RECORD SET
□ □ □ □ □

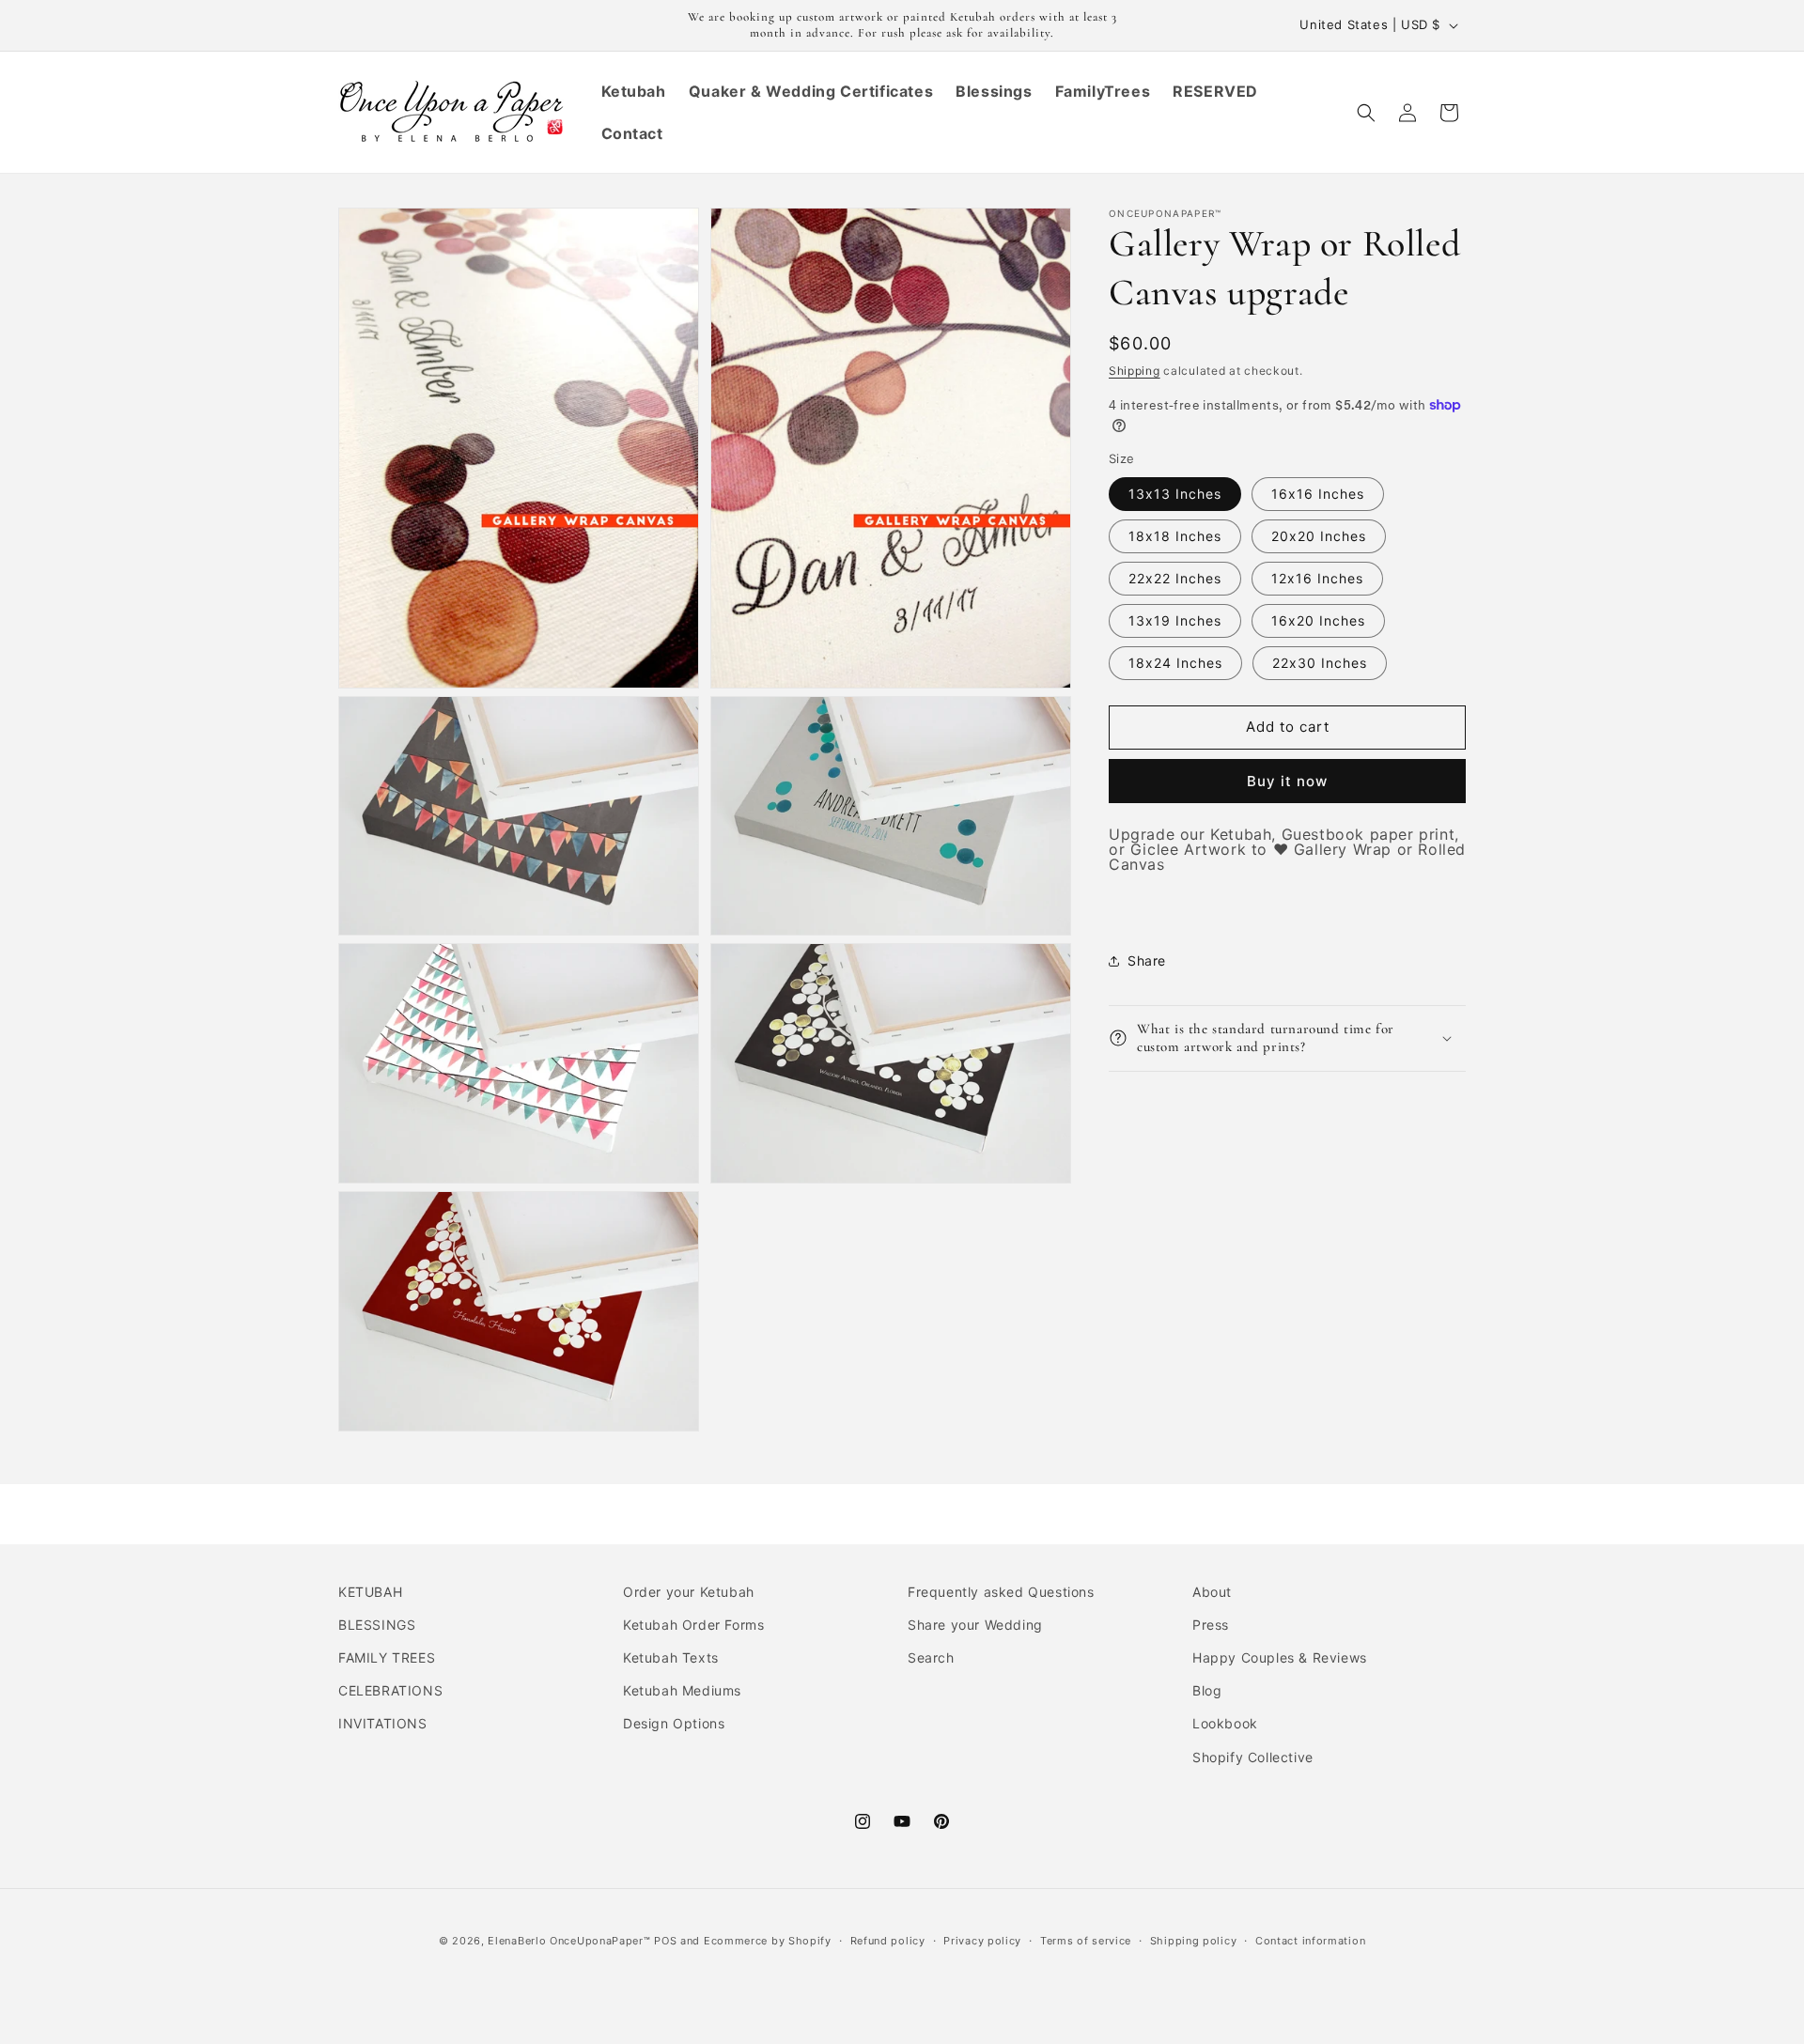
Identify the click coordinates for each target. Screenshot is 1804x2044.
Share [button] (1147, 960)
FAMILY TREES (386, 1657)
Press (1210, 1625)
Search (931, 1657)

□ □ □ □ □

HOW TO COMPLETE THIS TASK
All entries are to be duplicated exactly, with the pictures left out.

SOLUTION TO THIS EXERCISE
Identify the click coordinates for each target. Screenshot is 1804x2044.
Share [button] (1147, 960)
FAMILY TREES (386, 1657)
Press (1210, 1625)
Search (931, 1657)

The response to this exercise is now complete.